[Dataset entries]
+--

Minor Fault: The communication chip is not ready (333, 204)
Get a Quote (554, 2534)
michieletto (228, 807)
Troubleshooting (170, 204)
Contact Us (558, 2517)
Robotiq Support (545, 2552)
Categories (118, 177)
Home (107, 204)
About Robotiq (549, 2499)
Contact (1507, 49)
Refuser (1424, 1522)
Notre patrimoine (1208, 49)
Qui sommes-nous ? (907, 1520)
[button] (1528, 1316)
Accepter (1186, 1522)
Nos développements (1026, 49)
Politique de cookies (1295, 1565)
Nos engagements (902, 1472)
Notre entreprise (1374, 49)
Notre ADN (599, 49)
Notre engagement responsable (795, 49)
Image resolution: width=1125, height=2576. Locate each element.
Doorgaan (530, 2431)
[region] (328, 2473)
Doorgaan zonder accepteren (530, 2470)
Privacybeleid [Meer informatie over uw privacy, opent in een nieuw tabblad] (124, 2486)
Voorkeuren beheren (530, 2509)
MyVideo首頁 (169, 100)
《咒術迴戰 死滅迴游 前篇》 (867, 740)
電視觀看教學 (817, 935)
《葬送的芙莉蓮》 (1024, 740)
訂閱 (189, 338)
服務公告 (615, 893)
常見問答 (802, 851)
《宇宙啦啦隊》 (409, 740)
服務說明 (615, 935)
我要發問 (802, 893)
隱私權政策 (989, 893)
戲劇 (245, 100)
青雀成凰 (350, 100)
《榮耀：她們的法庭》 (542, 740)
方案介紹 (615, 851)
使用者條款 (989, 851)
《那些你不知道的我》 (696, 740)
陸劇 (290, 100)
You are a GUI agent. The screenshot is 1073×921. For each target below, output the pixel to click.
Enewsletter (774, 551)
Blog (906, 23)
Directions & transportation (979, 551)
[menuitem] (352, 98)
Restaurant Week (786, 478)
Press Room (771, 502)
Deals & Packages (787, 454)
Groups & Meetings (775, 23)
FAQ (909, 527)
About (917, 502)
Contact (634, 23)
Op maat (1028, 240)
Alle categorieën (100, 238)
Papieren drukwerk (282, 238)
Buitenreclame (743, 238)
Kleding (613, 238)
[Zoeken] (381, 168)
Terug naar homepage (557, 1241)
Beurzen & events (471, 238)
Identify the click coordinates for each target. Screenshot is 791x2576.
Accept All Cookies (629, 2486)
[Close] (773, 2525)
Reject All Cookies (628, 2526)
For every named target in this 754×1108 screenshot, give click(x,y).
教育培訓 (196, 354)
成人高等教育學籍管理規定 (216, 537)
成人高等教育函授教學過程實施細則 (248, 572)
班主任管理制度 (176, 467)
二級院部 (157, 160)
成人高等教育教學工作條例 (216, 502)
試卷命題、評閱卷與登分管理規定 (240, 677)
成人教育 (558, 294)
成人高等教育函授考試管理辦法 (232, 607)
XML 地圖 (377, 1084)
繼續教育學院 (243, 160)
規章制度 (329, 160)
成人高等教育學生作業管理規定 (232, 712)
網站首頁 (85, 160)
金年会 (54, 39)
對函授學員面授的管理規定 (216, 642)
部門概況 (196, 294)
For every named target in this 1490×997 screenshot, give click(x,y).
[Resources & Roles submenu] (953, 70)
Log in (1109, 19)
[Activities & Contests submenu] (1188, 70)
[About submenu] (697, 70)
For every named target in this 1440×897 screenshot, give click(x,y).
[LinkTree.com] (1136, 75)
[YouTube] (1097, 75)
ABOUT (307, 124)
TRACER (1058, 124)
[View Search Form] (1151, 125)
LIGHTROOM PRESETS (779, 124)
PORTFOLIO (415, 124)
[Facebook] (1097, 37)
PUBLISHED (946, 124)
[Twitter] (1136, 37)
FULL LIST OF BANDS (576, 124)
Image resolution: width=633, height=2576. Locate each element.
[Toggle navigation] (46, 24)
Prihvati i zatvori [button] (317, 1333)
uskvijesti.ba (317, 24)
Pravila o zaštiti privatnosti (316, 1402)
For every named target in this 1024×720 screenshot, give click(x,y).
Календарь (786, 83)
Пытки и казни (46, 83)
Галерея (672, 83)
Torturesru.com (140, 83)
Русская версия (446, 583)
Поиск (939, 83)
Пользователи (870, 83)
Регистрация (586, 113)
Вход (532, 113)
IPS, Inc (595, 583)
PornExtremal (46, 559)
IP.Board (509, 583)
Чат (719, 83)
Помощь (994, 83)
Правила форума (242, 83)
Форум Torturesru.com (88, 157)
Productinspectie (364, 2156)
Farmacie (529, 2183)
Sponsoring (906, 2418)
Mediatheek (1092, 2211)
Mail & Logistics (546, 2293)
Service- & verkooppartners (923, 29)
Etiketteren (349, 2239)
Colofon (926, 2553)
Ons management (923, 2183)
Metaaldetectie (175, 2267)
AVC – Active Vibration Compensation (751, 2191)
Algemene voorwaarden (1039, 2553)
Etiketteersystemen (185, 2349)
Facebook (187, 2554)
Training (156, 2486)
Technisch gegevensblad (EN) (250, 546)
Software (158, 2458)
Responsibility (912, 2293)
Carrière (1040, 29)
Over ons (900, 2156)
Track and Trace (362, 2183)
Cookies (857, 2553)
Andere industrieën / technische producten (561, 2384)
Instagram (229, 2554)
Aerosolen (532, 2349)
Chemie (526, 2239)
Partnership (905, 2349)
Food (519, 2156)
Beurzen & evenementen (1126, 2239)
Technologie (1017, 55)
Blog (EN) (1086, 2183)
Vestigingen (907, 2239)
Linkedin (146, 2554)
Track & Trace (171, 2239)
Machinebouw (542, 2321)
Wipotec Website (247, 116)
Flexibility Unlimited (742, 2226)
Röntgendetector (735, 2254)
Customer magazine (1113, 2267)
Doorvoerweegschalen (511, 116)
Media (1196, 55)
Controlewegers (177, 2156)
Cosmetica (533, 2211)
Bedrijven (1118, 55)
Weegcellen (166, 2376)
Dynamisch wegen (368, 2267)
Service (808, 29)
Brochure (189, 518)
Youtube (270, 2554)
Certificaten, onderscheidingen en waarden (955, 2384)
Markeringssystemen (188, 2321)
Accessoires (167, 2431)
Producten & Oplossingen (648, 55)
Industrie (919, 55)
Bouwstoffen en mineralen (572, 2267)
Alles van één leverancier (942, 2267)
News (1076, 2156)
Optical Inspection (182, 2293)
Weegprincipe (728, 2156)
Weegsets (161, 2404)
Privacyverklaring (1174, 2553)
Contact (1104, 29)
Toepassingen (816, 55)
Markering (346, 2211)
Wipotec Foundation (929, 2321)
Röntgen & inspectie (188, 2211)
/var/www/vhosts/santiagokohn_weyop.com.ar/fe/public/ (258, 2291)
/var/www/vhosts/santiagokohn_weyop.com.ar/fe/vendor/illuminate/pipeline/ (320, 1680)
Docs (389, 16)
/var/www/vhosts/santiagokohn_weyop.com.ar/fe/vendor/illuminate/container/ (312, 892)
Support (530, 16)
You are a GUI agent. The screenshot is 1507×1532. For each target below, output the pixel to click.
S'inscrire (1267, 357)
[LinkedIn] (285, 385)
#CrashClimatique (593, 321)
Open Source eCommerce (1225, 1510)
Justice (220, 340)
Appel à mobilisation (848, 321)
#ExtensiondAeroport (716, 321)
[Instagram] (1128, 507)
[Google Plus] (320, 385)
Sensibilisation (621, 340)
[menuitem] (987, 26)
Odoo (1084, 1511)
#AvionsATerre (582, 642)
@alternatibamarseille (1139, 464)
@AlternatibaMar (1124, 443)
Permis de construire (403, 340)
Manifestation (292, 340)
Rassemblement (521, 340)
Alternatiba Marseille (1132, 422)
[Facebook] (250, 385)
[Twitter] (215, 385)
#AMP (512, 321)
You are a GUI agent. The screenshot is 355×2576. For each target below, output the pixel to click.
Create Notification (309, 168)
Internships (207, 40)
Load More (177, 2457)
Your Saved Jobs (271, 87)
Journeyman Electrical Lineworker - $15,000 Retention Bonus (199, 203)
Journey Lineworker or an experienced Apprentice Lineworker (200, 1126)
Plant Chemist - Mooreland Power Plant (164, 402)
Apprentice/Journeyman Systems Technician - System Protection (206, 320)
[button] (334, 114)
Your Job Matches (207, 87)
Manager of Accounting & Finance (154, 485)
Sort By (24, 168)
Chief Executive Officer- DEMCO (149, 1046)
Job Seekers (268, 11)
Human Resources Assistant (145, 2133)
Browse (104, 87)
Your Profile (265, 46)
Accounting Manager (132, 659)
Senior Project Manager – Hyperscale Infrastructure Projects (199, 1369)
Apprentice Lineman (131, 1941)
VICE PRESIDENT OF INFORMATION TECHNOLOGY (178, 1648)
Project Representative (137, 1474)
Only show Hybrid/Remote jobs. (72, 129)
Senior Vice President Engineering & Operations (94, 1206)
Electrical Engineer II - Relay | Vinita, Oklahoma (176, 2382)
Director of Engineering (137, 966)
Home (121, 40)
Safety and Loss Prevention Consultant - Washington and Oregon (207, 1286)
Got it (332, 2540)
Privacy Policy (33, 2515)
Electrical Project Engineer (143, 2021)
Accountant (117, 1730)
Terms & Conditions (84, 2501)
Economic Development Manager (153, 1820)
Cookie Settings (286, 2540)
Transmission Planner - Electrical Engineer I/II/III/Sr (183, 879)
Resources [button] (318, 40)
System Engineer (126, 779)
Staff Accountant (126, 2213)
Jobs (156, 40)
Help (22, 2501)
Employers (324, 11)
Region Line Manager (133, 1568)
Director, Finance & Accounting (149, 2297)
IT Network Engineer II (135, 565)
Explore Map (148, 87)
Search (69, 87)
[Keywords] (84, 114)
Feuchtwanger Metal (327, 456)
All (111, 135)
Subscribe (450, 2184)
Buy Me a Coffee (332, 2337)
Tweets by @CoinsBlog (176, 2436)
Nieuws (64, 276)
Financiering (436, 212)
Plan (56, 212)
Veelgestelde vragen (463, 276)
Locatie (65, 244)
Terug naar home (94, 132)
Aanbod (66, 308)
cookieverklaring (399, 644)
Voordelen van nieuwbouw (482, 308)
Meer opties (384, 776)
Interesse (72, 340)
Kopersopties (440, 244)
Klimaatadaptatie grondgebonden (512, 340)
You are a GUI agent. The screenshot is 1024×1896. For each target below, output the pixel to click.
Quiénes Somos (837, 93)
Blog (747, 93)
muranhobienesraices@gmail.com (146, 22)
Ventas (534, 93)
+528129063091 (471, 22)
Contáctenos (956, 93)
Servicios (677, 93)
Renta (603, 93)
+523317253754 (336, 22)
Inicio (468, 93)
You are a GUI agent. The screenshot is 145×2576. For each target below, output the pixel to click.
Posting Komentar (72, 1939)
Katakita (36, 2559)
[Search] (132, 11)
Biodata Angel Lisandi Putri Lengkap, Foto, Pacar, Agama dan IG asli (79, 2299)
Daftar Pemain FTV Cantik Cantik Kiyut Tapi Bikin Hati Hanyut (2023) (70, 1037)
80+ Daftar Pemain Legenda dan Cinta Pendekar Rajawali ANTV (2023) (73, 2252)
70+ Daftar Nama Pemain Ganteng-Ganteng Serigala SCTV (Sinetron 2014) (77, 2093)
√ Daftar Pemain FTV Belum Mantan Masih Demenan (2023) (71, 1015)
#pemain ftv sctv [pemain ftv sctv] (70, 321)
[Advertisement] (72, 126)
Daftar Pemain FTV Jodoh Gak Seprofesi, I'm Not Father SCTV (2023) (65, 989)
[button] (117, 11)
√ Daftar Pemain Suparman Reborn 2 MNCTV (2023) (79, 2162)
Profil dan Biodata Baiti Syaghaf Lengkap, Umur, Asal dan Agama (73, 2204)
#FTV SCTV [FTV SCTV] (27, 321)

+--

WHAT NEEDS TO BE DONE: From the data above, extract the lines starting with the one containing "Senior Vice President" and continuing through the one containing "[Keywords] (84, 114)", and repeat them verbatim.

SOLUTION FOR THIS EXERCISE:
Senior Vice President Engineering & Operations (94, 1206)
Electrical Engineer II - Relay | Vinita, Oklahoma (176, 2382)
Director of Engineering (137, 966)
Home (121, 40)
Safety and Loss Prevention Consultant - Washington and Oregon (207, 1286)
Got it (332, 2540)
Privacy Policy (33, 2515)
Electrical Project Engineer (143, 2021)
Accountant (117, 1730)
Terms & Conditions (84, 2501)
Economic Development Manager (153, 1820)
Cookie Settings (286, 2540)
Transmission Planner - Electrical Engineer I/II/III/Sr (183, 879)
Resources [button] (318, 40)
System Engineer (126, 779)
Staff Accountant (126, 2213)
Jobs (156, 40)
Help (22, 2501)
Employers (324, 11)
Region Line Manager (133, 1568)
Director, Finance & Accounting (149, 2297)
IT Network Engineer II (135, 565)
Explore Map (148, 87)
Search (69, 87)
[Keywords] (84, 114)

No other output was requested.